Obviously, he was heading back to our bathroom to shower. BUT… after seeing this photo a couple of days ago, I realize that had DB reached in the laundry basket and grabbed some of my undies, he could have been dressed to travel without me, provided he flew on US Airways.
In June, a college football player who wore his pants down to his nethers was removed from a plane after the pilot made a citizen’s arrest. And don’t forget “Tammy in the Wheelchair,” the 52-year-old woman who arrived at the security checkpoint wearing black undies and a white poodle. Also, Southwest Airlines removed a skimpily clad passenger until she made adjustments to cover more skin a few years ago.
What are these people thinking?
All of this has become a discussion over race and gender, since the 62-year-old white male cross dresser was the only one who breezed on without any official challenge. The football player was black, the women were white… and blonde.
Yeah, I see a double standard. There isn’t even a masculine form of “slut”.
But back to the official dress code policy, which the airline says it doesn’t have.

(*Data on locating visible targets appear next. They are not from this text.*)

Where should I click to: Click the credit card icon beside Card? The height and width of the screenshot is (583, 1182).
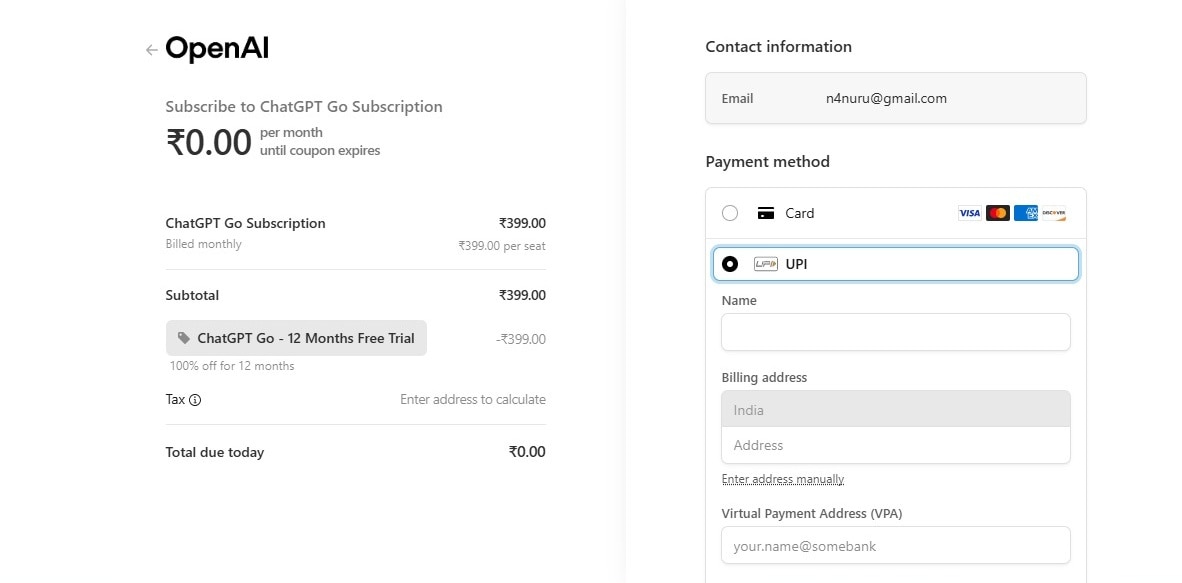tap(766, 213)
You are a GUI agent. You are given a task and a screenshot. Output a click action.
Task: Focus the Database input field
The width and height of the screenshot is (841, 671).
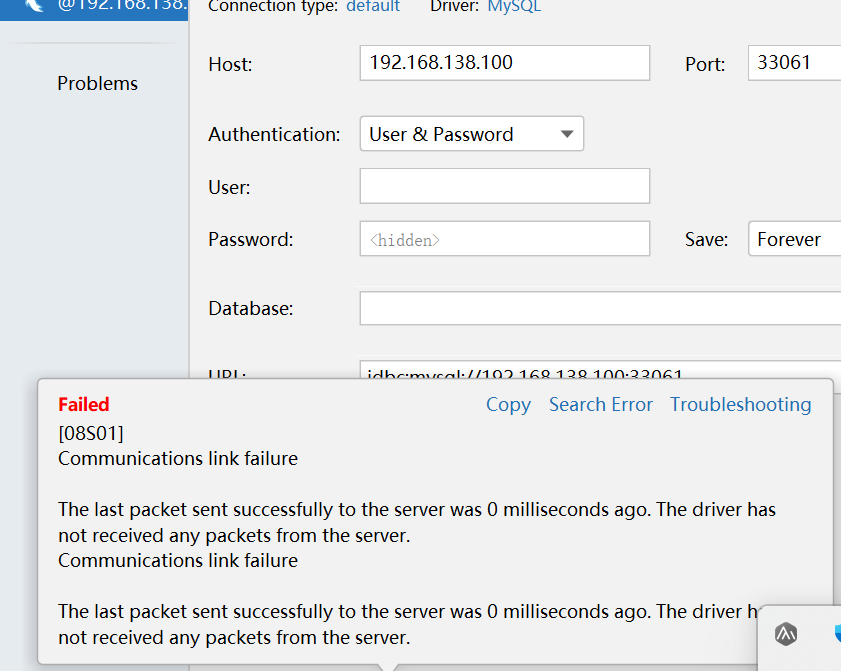599,308
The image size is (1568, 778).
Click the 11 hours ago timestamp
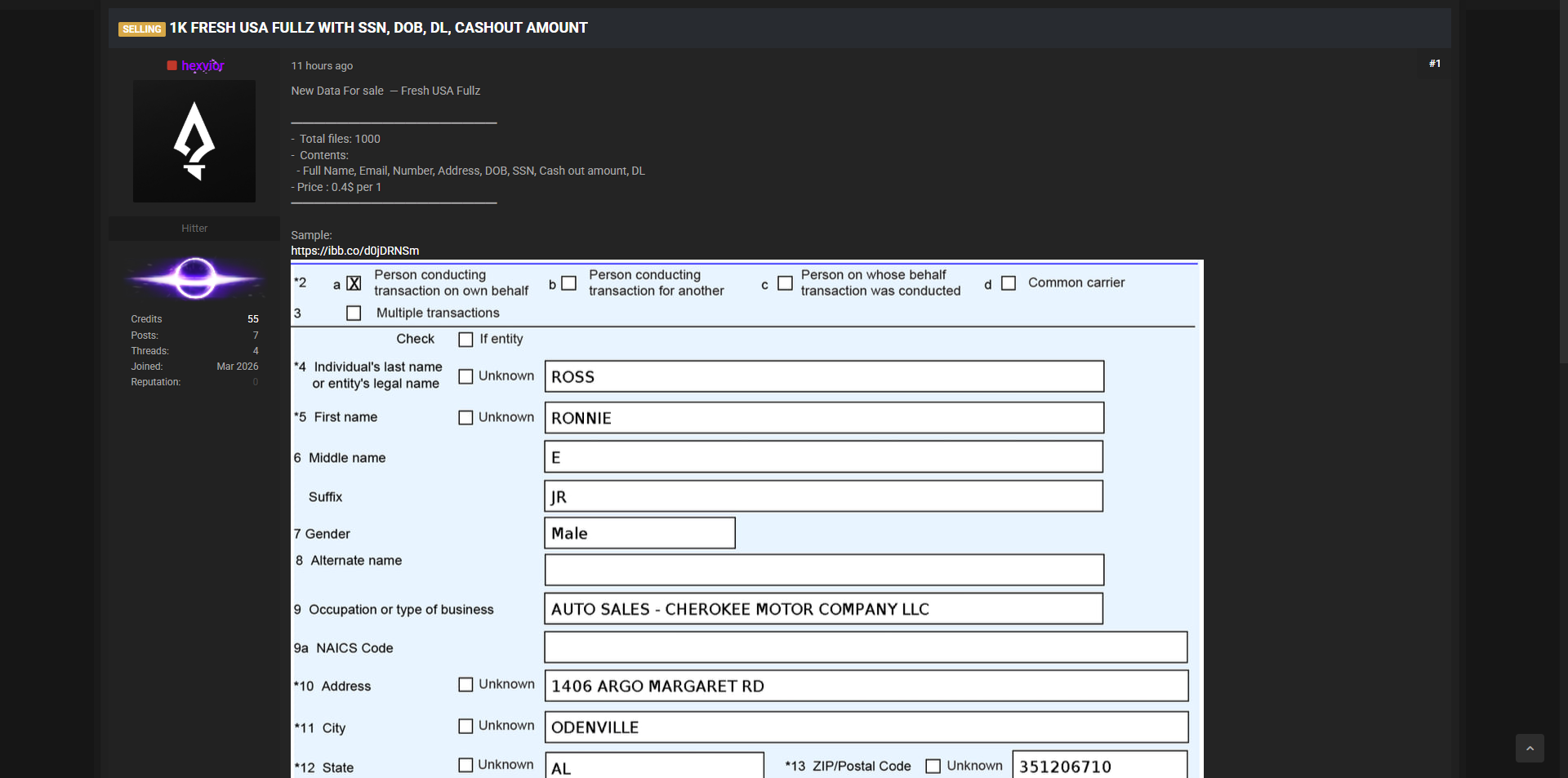click(x=322, y=66)
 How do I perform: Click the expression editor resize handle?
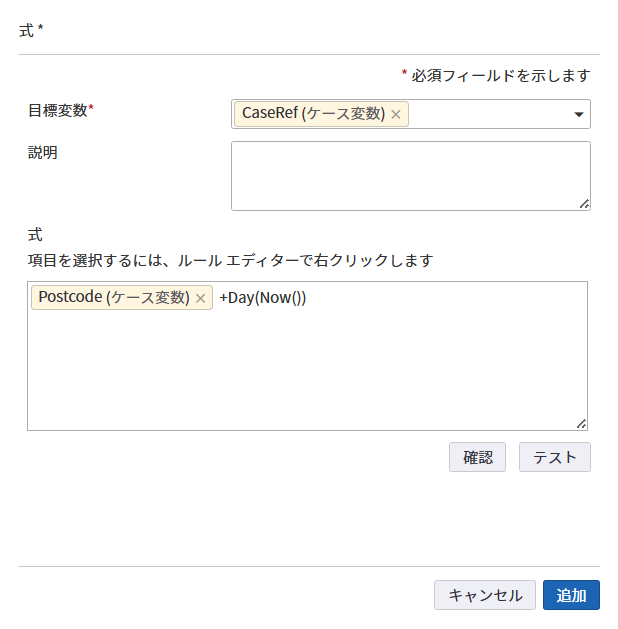coord(581,424)
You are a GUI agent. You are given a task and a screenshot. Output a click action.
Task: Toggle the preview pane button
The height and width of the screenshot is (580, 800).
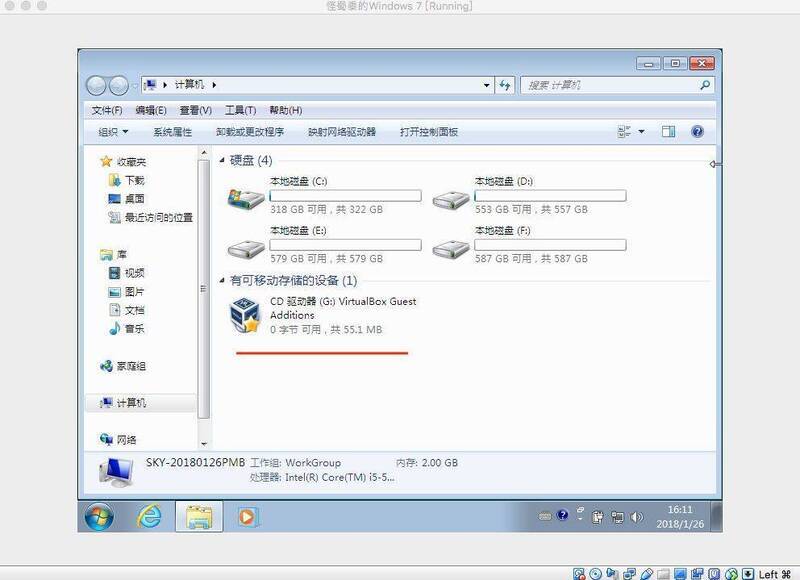coord(669,132)
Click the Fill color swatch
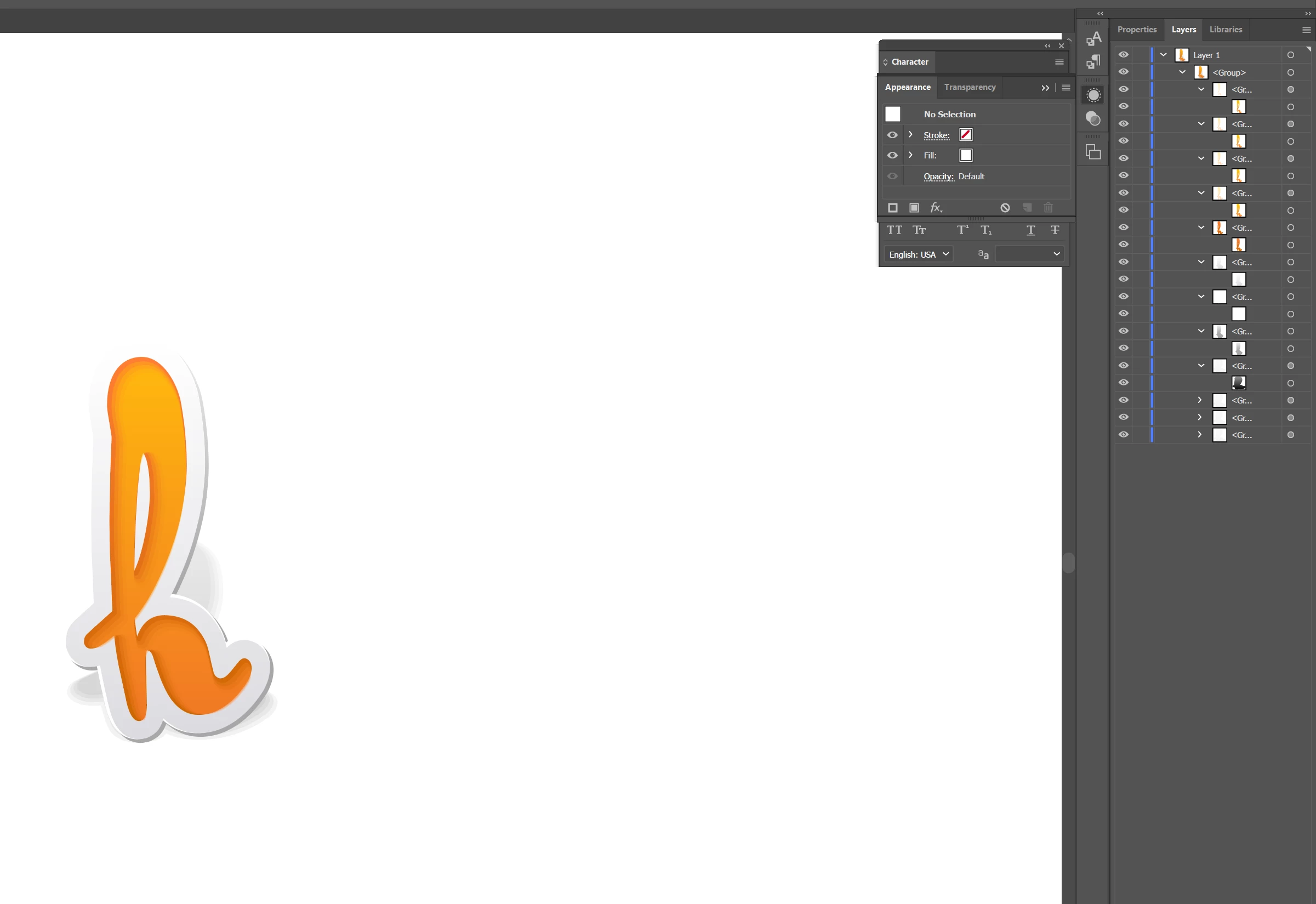The height and width of the screenshot is (904, 1316). click(x=966, y=155)
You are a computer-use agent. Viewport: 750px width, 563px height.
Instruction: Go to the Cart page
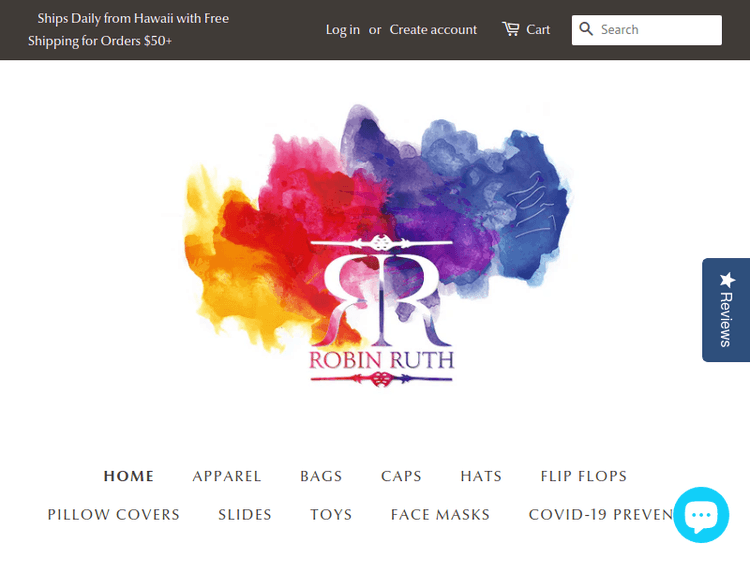click(538, 30)
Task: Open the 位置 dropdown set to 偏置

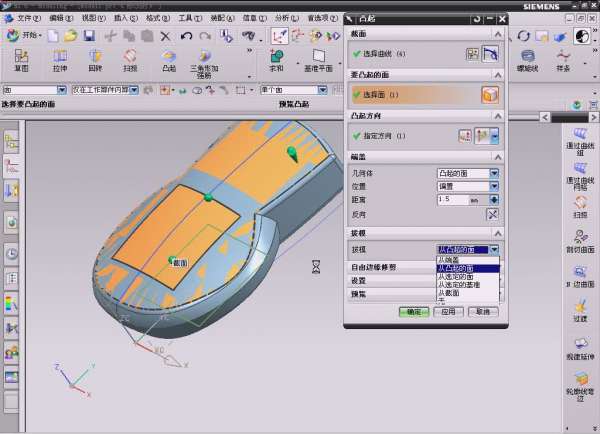Action: pyautogui.click(x=494, y=186)
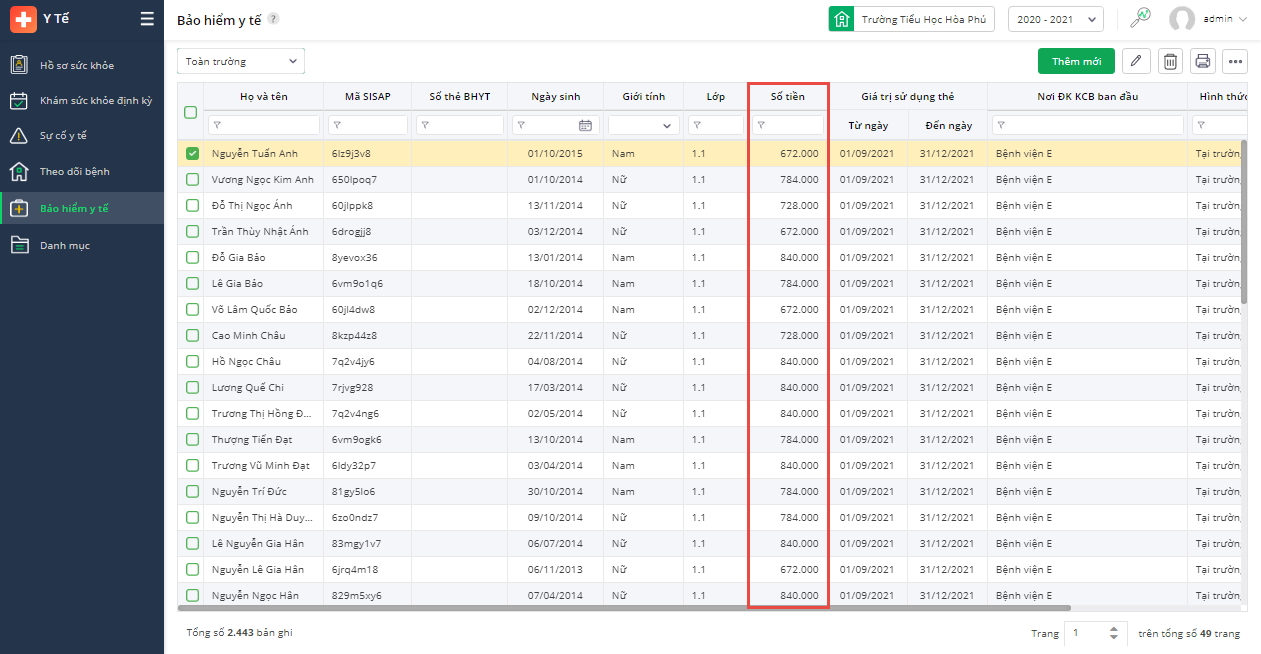Toggle the select-all checkbox in table header
This screenshot has width=1261, height=654.
tap(190, 112)
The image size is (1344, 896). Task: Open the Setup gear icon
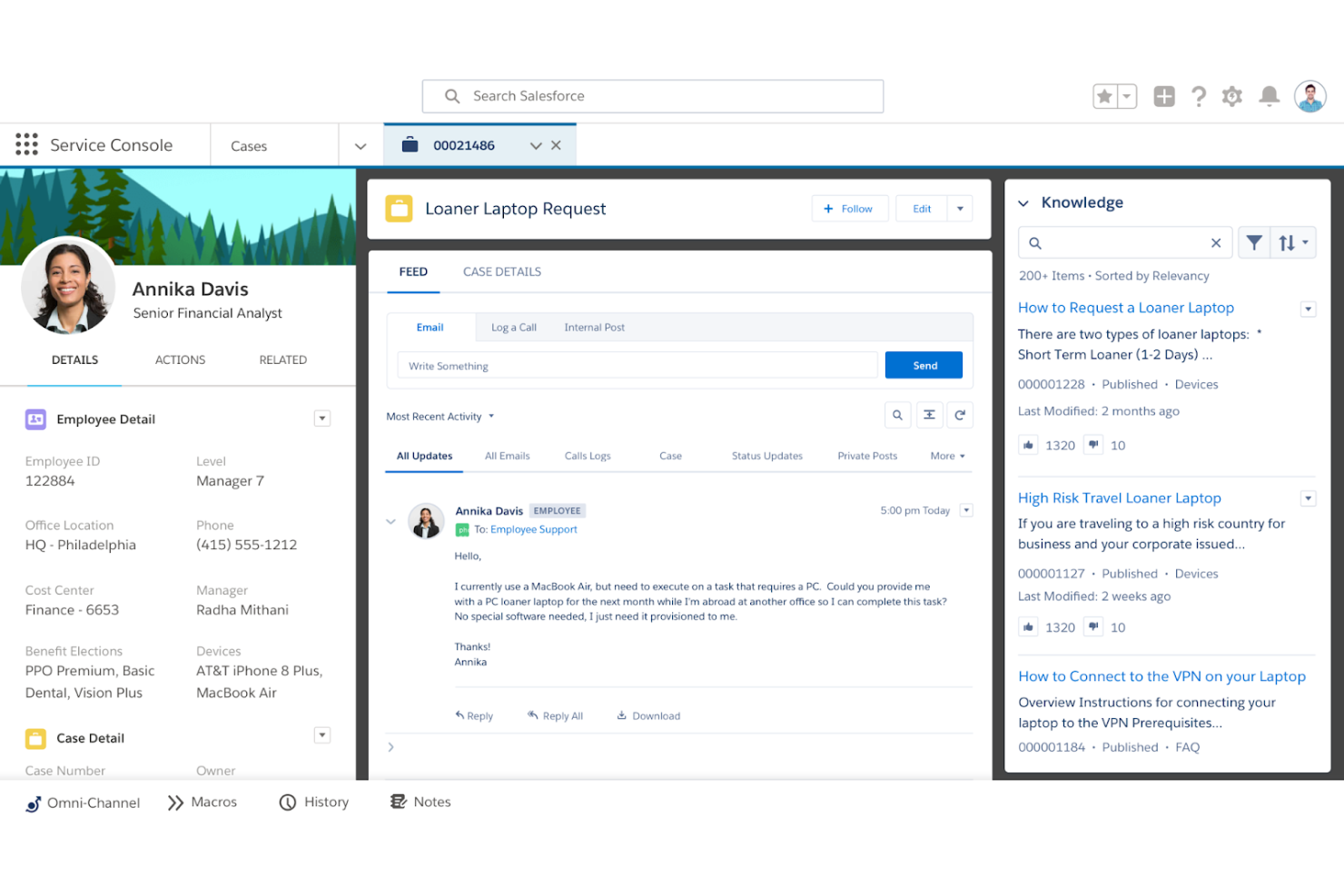pos(1231,95)
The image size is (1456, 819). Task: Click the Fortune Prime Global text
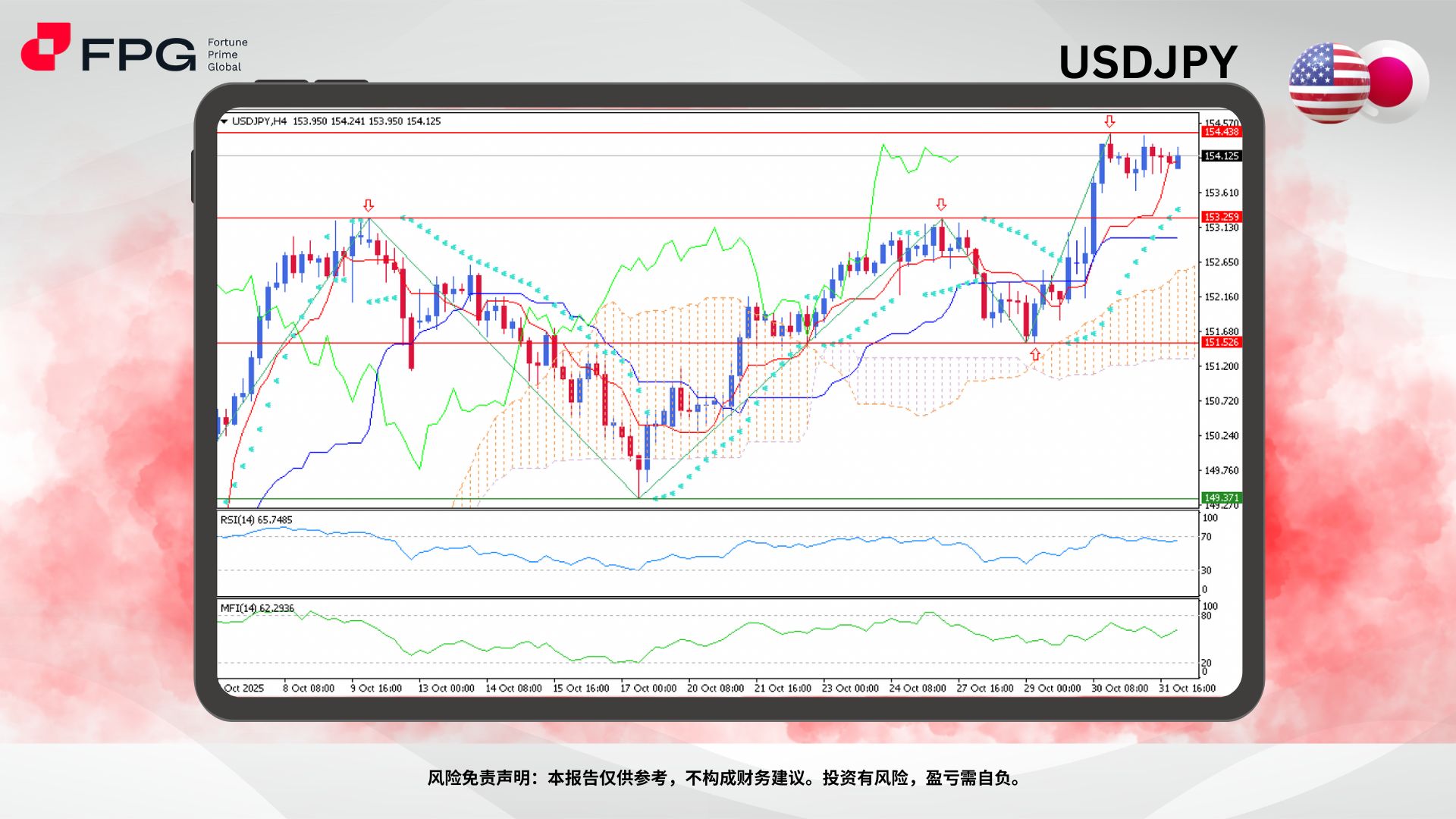pyautogui.click(x=227, y=55)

When you board a plane, you may have concerns about air quality, screaming babies, deranged passengers, malcontent airline attendants, testy pilots, terrorists. Add shared surfaces to that….
According to this article in the NY Times, a 2007 testing by a University of Arizona environmental biologist, found four out of five tray tables bore the Staphylococcus superbug, MRSA. Most of the bathrooms had E. coli bacteria. Cold and flu viruses survive up to 72 hours on plastic surfaces. The icky noroviruses which cause serious gastroenteritis can live on surfaces for a month. We don’t need BBC (bare butt contamination) to add to the list.
Take a look at that upholstered seat on which you’re about to park yourself. Those skid mark stains could be feces, urine, food, or some other stain we don’t even want to imagine. It’s enough to creep one out, even wearing a hazmat suit.
To be brief–not that we want you to be–here is the dress code policy:
(If you do not know what that means, ask your congressman.)
One entrepreneur has even launched a counterattack with these., but with the extra charges in place for carry-ons, this seems an expensive and inconvenient option, even though it sure looks reassuring.
Perhaps airlines could issue coveralls for passengers who didn’t cover enough to lessen the ick factor.
DB and I prefer to drive on our trips… fully clothed and dignity intact. To paraphrase Star Trek, there is a certain comfort to sitting where no butt has gone before.
Besides, we get the whole can of Diet Coke.